ビジネス解読

新型コロナで利用者“爆増” 強まる巨大ITの市場支配

 その市場で5割超のシェアを握っているのが、首位のアマゾンはじめ、スパコンプロジェクトに集まった面々だ。

 各社はそれぞれのITサービスを新型コロナ対策に積極的に提供して社会的な貢献に努めているが、その活動は、結果的に潜在顧客の掘り起こしやサービス利用範囲の拡大など、世界レベルのビジネスチャンスにつながっている。

 実際、顧客層の広がりをにらんだ戦略も出てきた。

 マイクロソフト(MS)は3月30日、文書作成や表計算で知られる業務ソフトのクラウドサービス拡充を発表。簡潔な表現に書き換える候補を自動で提示してくれるなどのAI機能を追加したほか、企業や教育機関などの法人向けだった「チームズ」の機能を個人にも展開する方針を打ち出した。また、在宅勤務を意識して企業色を薄める狙いか、サービス名称も「オフィス365」から「マイクロソフト365」に改めた。

 パンデミックを経験したことで、働き方や学び方、危機管理など新たな社会の仕組みを探る投資が世界的に増えるのは確実だ。

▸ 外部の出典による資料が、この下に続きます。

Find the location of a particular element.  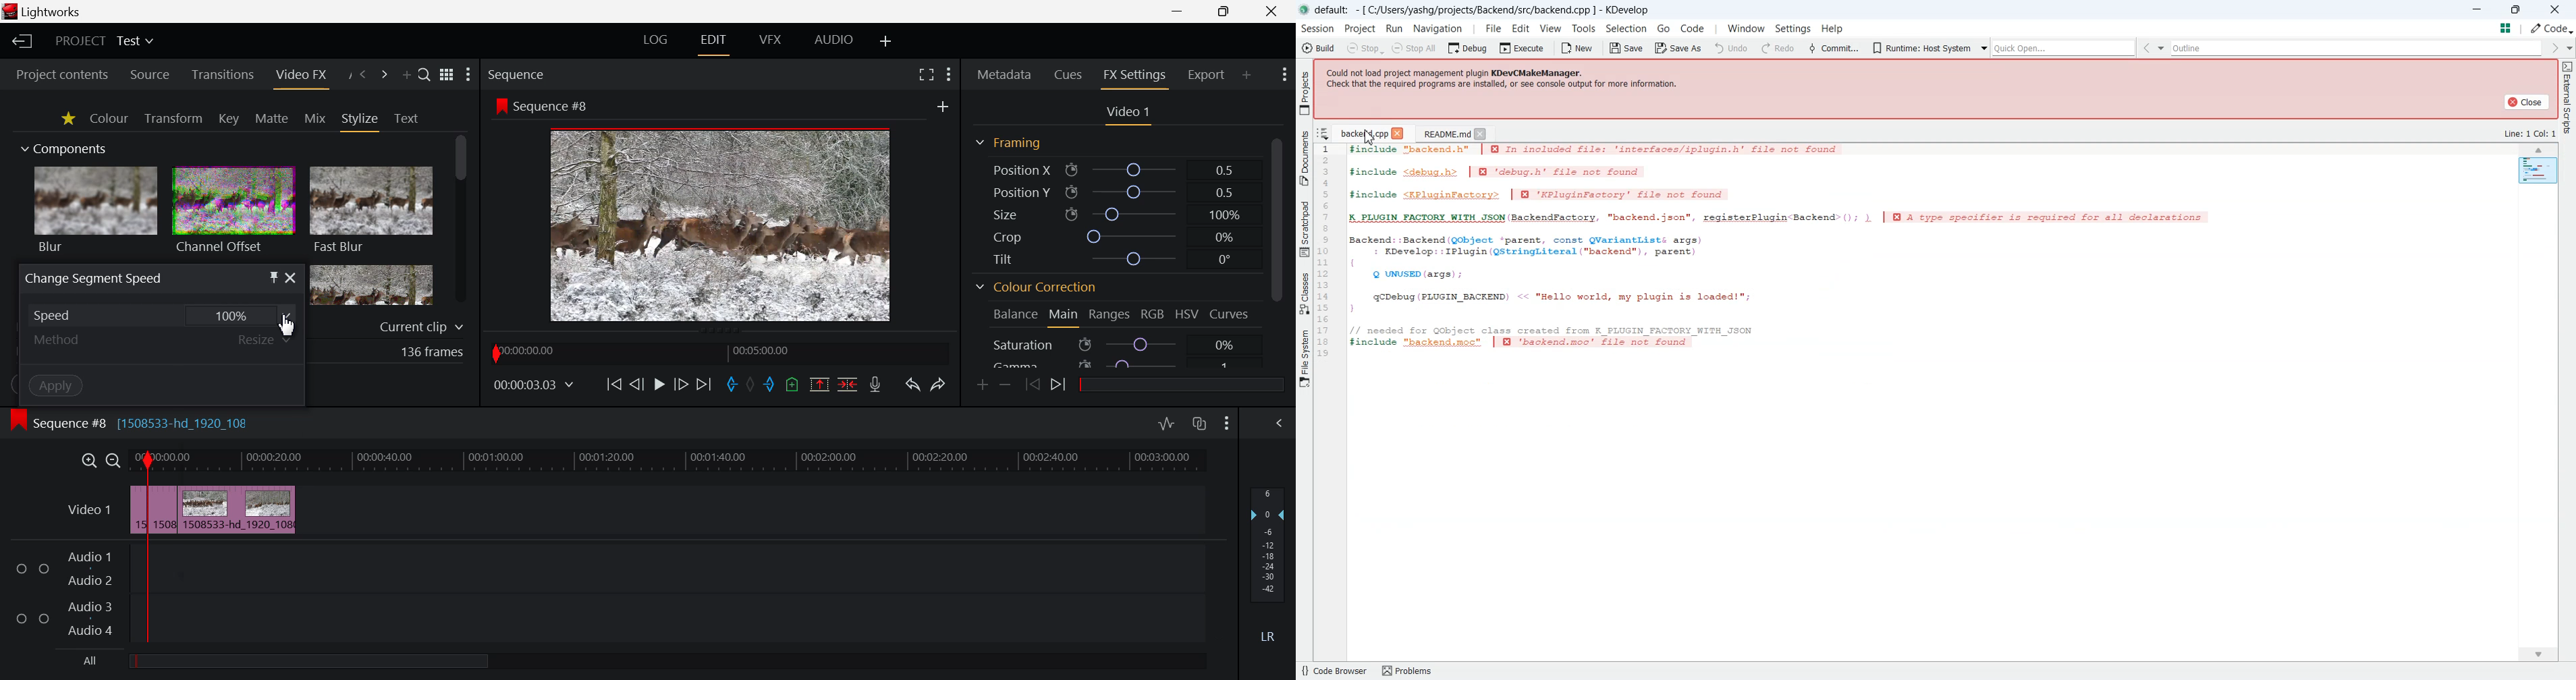

Delete/Cut is located at coordinates (848, 385).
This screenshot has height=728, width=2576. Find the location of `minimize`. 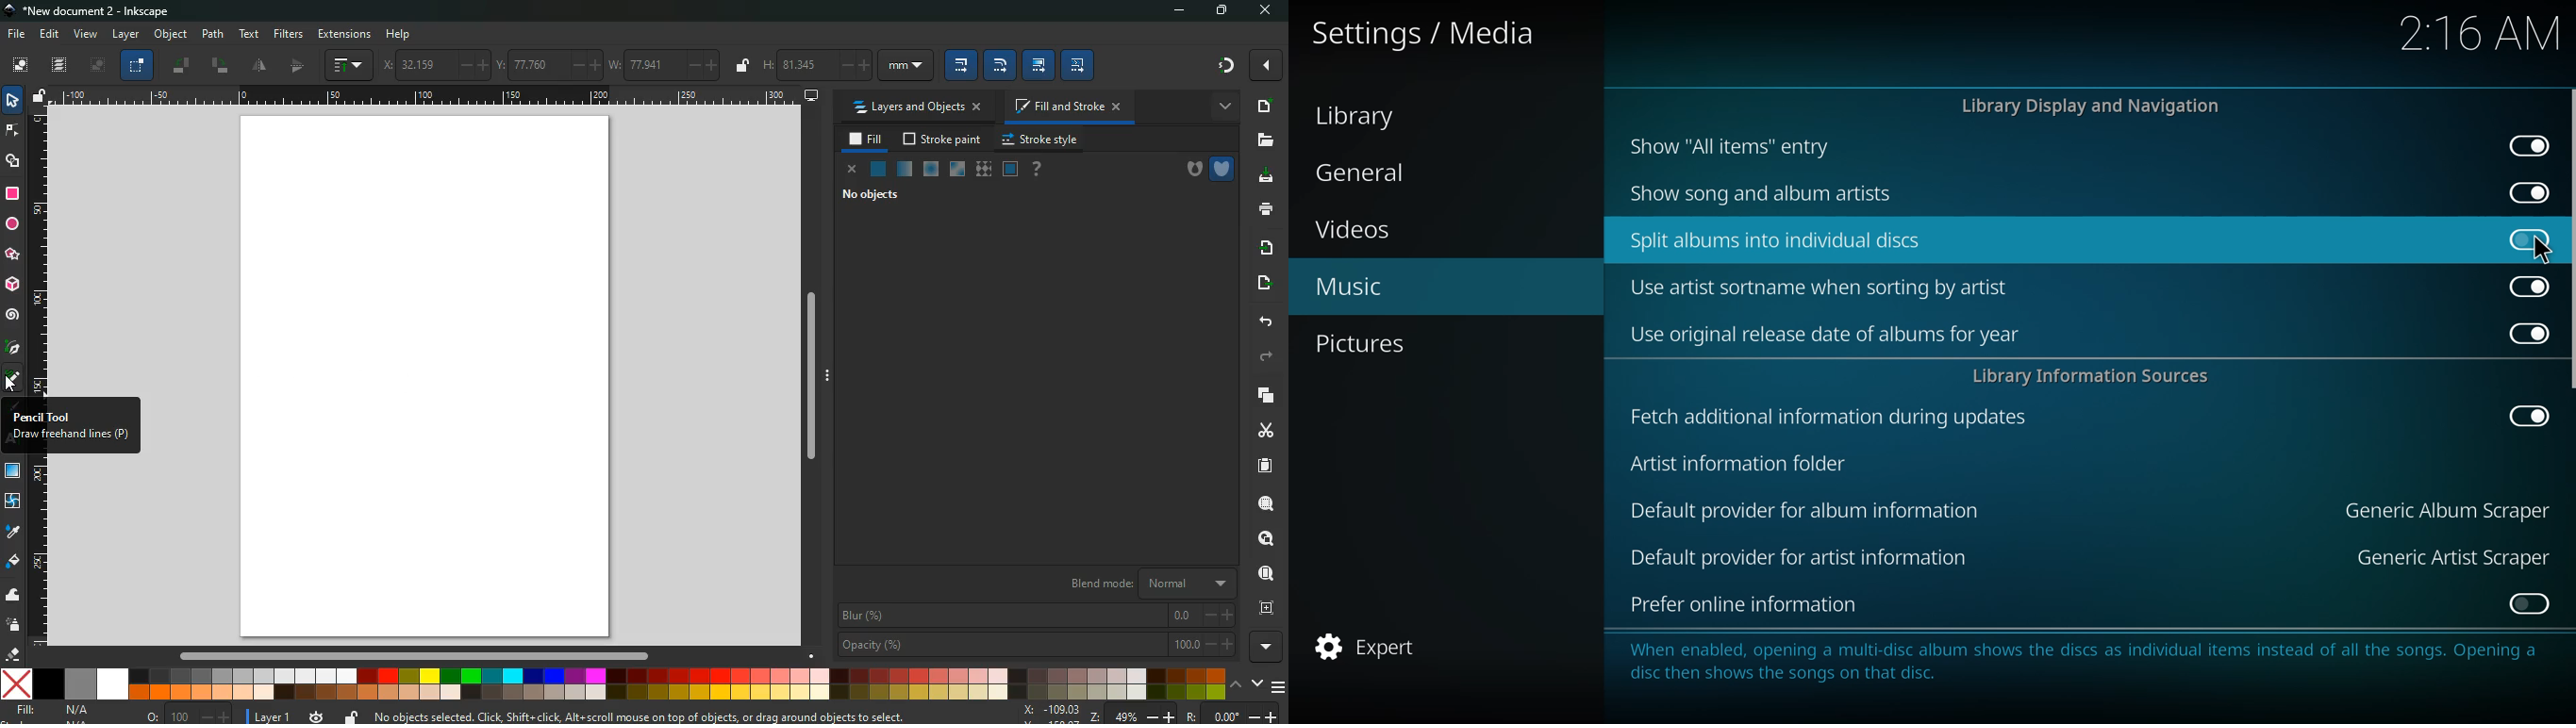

その際に、クラウドなど最新のITサービスの導入が検討されていくのは自然の流れ。技術力やコスト競争力に勝る巨大ITへの資本やデータの集中はさらに増す可能性が高く、自動運転やAIなど、次世代技術の覇権争いで巨大ITと対峙(たいじ)する日本企業は戦略の再考を迫られるかもしれない。

 一方で、クラウド市場の拡大と寡占化が強まれば新たな脅威も生まれる。サイバー攻撃やプログラムのバグ(欠陥)によるシステム障害のリスクが、大規模停電(ブラックアウト)のように巨大化する恐れだ。